If someone asked me to measure a ruler and tell me how long it is, I wouldn't say "it's happy", "hmm, looks pretty sad, probably need to buy a happier one" or "Bargain, it's FREAKING AWESOME! cm". Same applies here.
Yet our culture falsely invests so much false and superficial significance to size, an external, as a measure of internal self-worth and beauty, that we come to very misguidedly conflate the two. It actually
dares to presume that it can tell us how we feel by our looks, and that it can instruct us that we
will feel this way at this weight or size, no questions asked. If we're overweight then we must be a wreck, beyond all hope, woe is me, writing the suicide note; if we're stick-thin or have the build of MichaelAngelo or Aphrodite, well I guess everything's hunky-dory!
How absurd. The bloody
cheek of telling us how to think and feel.
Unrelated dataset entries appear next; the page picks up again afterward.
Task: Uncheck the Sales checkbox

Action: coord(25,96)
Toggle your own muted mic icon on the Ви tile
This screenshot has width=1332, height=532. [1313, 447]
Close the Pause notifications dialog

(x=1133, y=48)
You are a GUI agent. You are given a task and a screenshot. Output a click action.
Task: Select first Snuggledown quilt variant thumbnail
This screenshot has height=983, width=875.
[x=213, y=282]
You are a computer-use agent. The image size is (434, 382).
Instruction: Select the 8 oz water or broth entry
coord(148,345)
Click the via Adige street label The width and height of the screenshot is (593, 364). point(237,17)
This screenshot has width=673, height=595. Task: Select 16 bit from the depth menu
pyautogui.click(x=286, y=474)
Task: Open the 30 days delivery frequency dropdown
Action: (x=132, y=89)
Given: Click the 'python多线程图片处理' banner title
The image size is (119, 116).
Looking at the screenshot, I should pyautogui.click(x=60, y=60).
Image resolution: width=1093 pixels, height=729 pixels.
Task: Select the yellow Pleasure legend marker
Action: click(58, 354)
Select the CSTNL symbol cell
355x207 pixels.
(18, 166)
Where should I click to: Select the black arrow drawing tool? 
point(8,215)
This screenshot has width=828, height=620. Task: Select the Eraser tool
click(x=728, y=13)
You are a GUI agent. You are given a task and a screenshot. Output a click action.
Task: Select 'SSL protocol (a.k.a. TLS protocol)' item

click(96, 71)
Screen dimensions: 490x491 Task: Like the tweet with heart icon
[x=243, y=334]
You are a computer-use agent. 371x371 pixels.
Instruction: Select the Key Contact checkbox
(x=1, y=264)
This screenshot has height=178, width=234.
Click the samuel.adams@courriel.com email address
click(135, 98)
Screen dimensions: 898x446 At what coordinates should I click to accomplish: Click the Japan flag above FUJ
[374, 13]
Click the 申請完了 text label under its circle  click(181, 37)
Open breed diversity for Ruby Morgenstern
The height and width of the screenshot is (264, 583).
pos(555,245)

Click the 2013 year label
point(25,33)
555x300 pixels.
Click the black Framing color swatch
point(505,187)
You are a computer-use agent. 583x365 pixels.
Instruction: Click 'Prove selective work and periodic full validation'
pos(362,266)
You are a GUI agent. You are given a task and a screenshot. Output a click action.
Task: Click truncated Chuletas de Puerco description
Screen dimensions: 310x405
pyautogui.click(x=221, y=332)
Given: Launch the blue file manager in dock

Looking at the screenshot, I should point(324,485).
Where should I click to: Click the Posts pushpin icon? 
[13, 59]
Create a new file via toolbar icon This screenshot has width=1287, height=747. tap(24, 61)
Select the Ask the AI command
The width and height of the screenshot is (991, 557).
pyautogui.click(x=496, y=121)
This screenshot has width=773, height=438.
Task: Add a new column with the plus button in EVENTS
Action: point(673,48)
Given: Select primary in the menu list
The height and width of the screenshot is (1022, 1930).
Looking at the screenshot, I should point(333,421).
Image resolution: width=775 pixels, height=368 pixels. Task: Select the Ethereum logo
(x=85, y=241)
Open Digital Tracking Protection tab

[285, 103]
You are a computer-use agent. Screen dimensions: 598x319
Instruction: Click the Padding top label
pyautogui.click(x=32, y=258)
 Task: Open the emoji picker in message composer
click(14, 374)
So the next time that you're having a 'bad' day and say to yourself, "I'm feeling really fat today', and just as importantly when you have a good day and may think 'I'm feeling thin', honour your mind with more complexity and subtlety than that and ask yourself-what are you really feeling? Did your mood really have anything, anything at all, to do with the mirror or today's food? Dig a little deeper and we find the reasoning behind our feelings doesn't always add up.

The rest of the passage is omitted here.